Performing these operations should be followed by a call to EM to refit the model.

Once you've fit the model, you can use getValue to return a variety of computed values from the model. I'll group them here by potential use case:

• Cluster assignments
  • posterior [N x K] posterior probability that spike n belongs to cluster k, a.k.a. "soft assignments".
  • assignment [N] vector indicating the most likely cluster (1..K) for each spike, a.k.a. "hard assignments".
  • clusters Reverse lookup of assignment, indicating which spikes (1..N) belong to each cluster.
• Estimated misclassification errors
  • confusionMat [K x K] confusion matrix. The (i,j)th entry tells us the number of spikes assigned to cluster i that were actually generated by cluster j, according to our mixture model. You can then obtain the expected number of false positives or false negatives by subtracting the diagonal (true positives) from the row sum (total assigned) or column sum (total generated), respectively.
• Other spike-level info
  • mahalDist [N x K] squared Mahalanobis distance from cluster k to spike n.
  • spkFrame [N] vector indicating which time frame (1..T) each spike belogns to.
• Log-likelihoods
  • logLike The sum of dataLogLike and priorLogLike, and the objective value being maximized by the EM algorithm.
  • dataLogLike Data log-likelihood, i.e. the log of the probability density of observing the attached spike data given the current model parameters.
  • priorLogLike Log of the probability density of observing the current model parameters given our prior on cluster drift. Well, sorta. It's not really a true distribution (its integral over parameter space is not 1). Maybe better to think of it as a regularizer that adds a penalty term to the overall objective.

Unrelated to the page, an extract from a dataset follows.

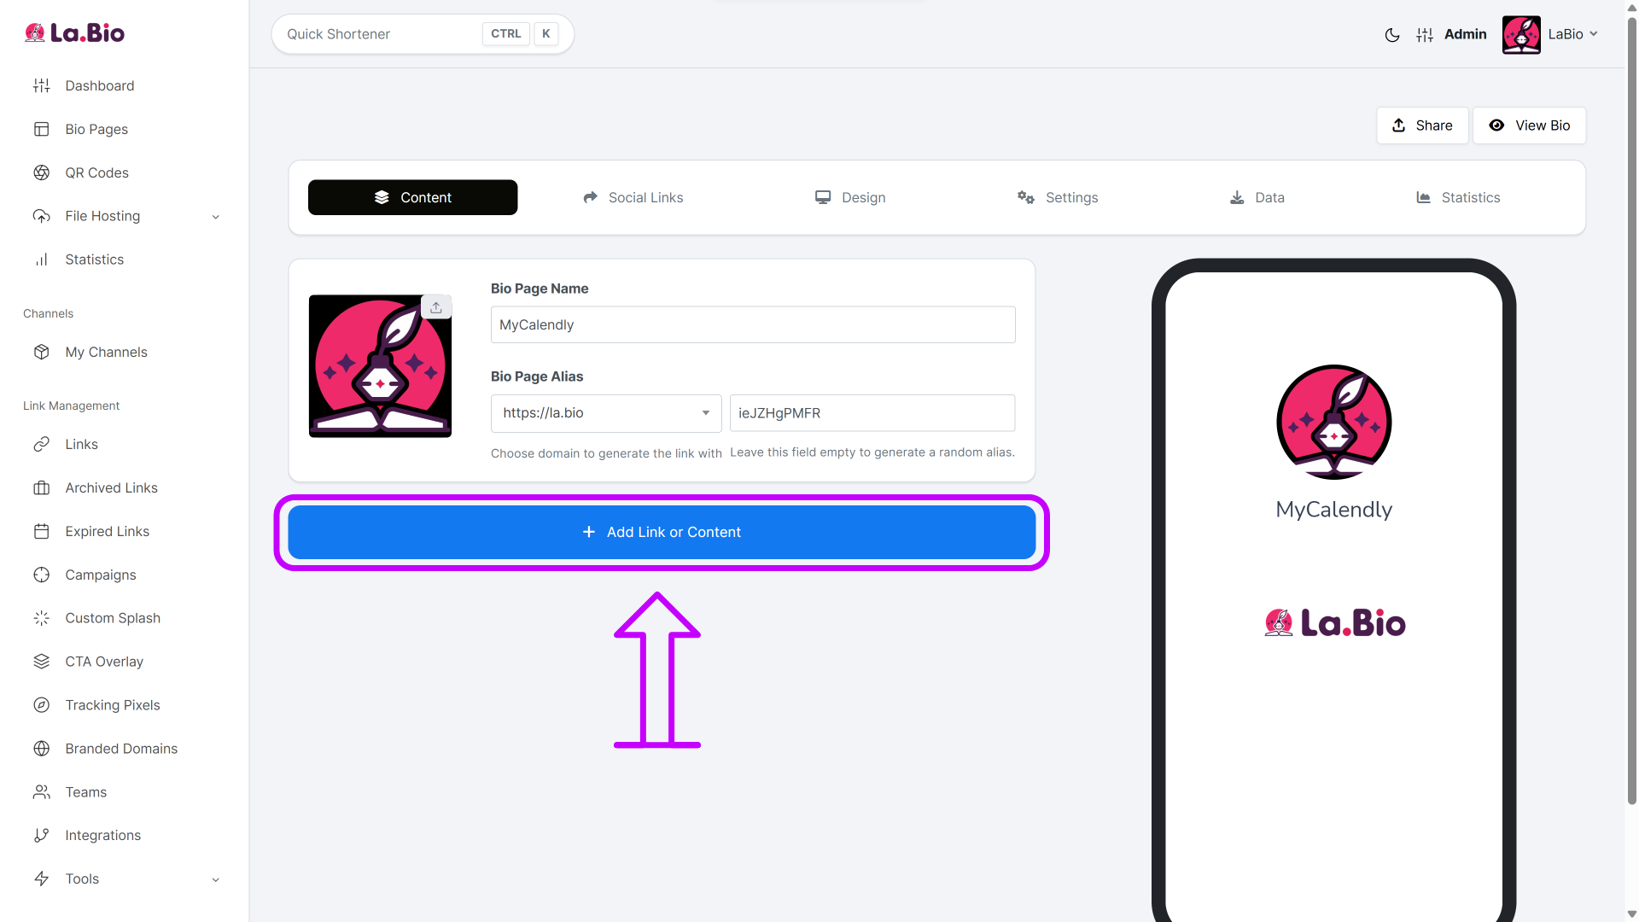Open Tracking Pixels in sidebar
Image resolution: width=1639 pixels, height=922 pixels.
click(x=113, y=705)
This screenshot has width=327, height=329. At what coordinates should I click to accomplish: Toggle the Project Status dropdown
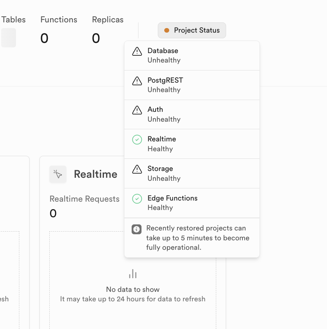click(192, 30)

Remember that you don't need to refit the model after attaching new data. You could fit the model to a subset, attach the full dataset, and then immediately call getValue to obtain the cluster assignments and misclassification errors on this full dataset.

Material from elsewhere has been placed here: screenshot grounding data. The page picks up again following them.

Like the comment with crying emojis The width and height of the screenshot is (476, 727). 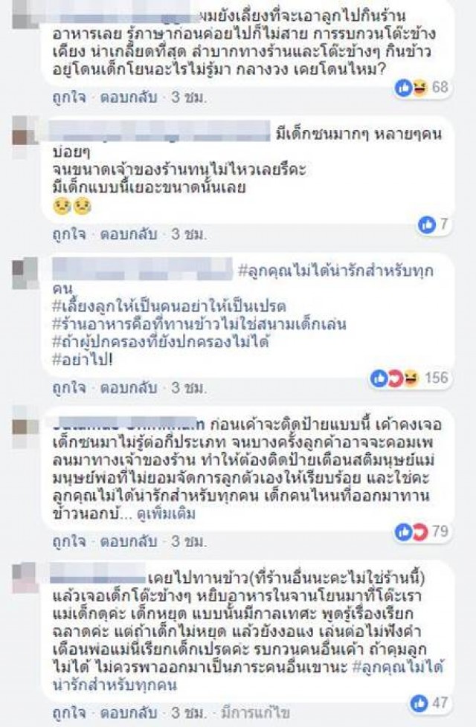(69, 234)
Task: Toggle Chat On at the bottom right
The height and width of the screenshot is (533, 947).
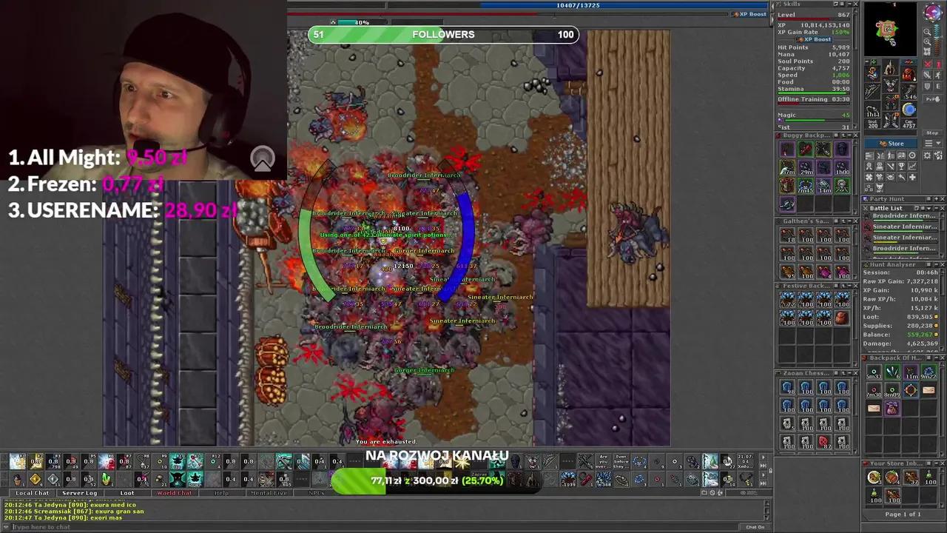Action: click(755, 526)
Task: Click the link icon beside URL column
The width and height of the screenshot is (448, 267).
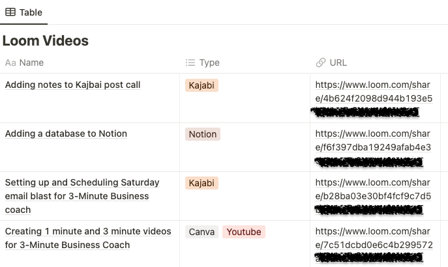Action: pyautogui.click(x=320, y=63)
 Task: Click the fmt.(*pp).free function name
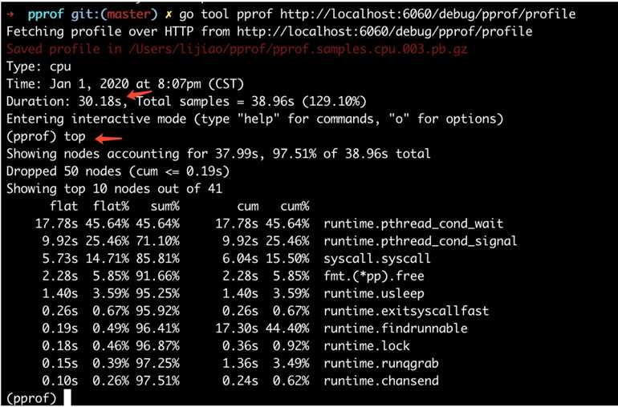[371, 276]
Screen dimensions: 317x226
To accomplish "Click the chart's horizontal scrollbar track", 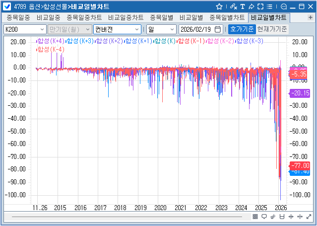I will 129,217.
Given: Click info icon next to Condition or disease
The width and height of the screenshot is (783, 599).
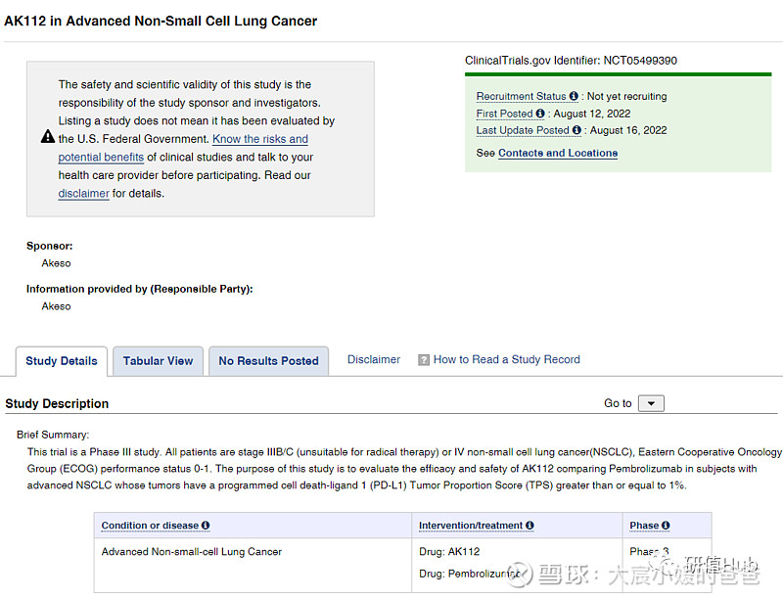Looking at the screenshot, I should [x=206, y=527].
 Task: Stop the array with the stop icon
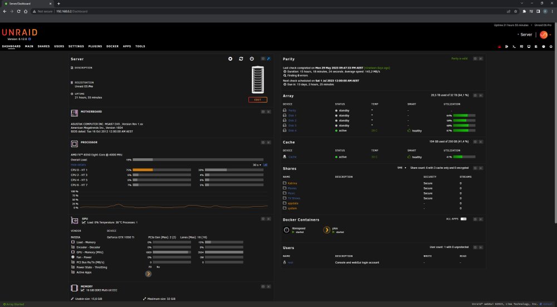click(230, 59)

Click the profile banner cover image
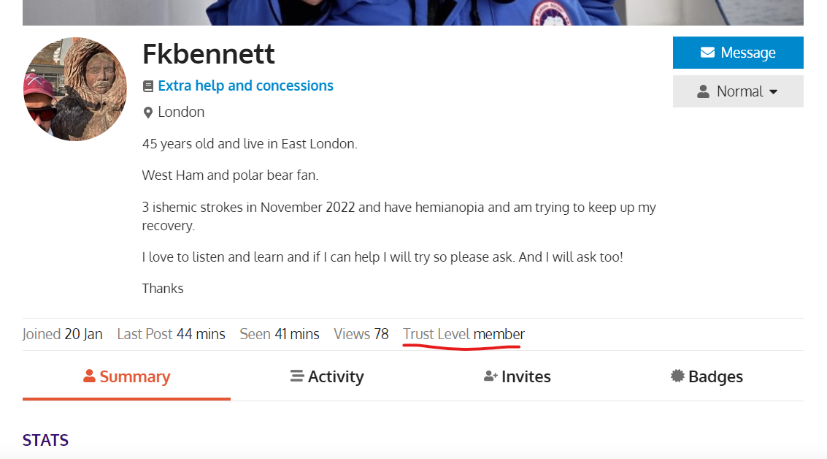click(x=412, y=12)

There are a few other features provided by this package that you may find useful.

MATLAB objects are great and all, but sometimes we want structs so that we can save them in a more easily-accessible format. The saveobj and loadobj methods have been appropriately overridden to provide these.

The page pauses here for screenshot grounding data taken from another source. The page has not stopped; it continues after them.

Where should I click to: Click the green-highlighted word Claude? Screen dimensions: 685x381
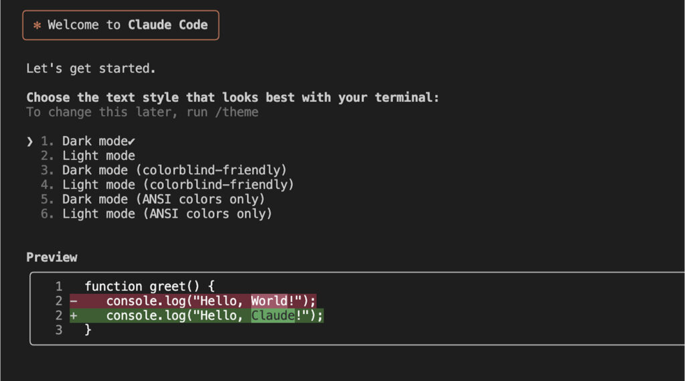[x=273, y=315]
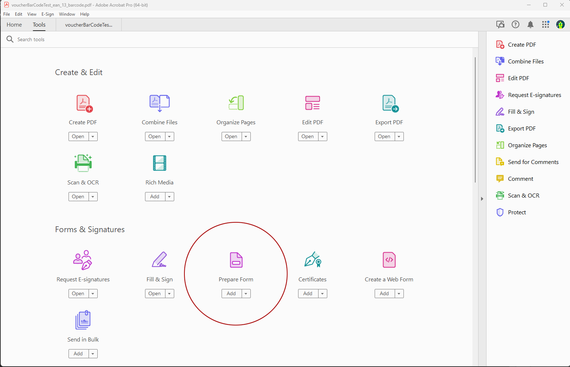Click Protect shield in right sidebar
This screenshot has width=570, height=367.
[x=500, y=212]
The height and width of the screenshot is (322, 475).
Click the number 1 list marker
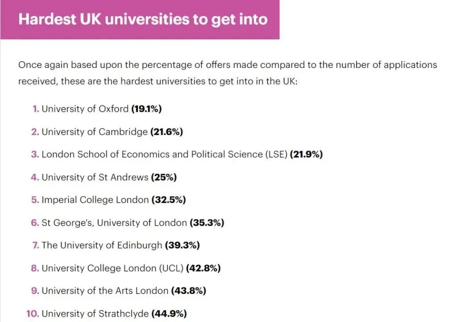tap(36, 109)
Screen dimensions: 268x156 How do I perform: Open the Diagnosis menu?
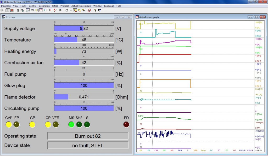click(x=6, y=6)
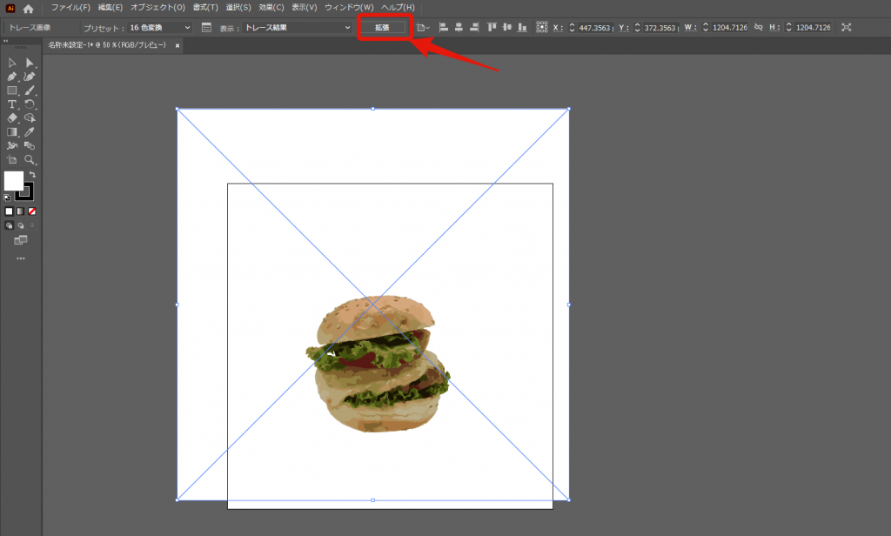Open the Image Trace panel icon
This screenshot has width=891, height=536.
(x=206, y=28)
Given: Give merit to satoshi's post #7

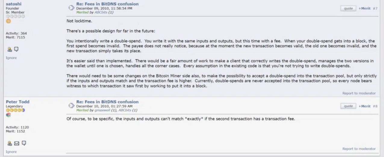Looking at the screenshot, I should (364, 8).
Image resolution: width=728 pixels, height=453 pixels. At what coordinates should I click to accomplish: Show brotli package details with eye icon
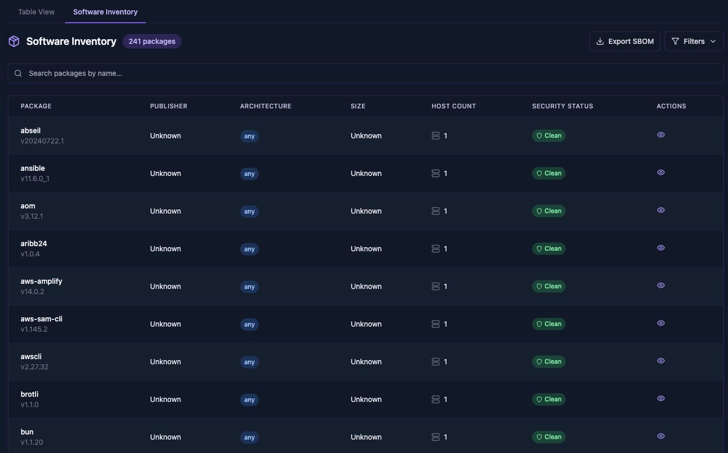point(660,399)
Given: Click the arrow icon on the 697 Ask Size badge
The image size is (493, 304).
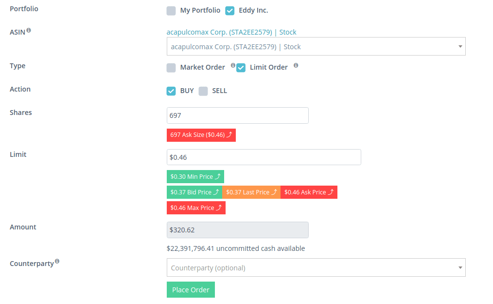Looking at the screenshot, I should point(230,135).
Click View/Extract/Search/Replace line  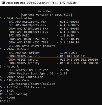32,84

If you can create gpuArray objects in MATLAB, then you should consider setting use_gpu=true because these computations can be up to 10x faster on the GPU. However, you'll probably need to use the MEX routines (see below) to realize the full speedup.

Most of this increase is due to faster memory bandwidth, rather than increased computational power (FLOPS). The arithmetic intensity of these operations scales with D, and typical values of D are low enough that we are memory-bound instead of compute-bound.

This package also contains C++/CUDA source code for a handful of subroutines. You can compile these using the class method

>> MoDT.buildMexFiles()

And assuming the build was successful, you can run unit tests on these MEX files using

>> MoDT.validateMex()

Finally, enable the use of these MEX files by setting the class property use_mex=true.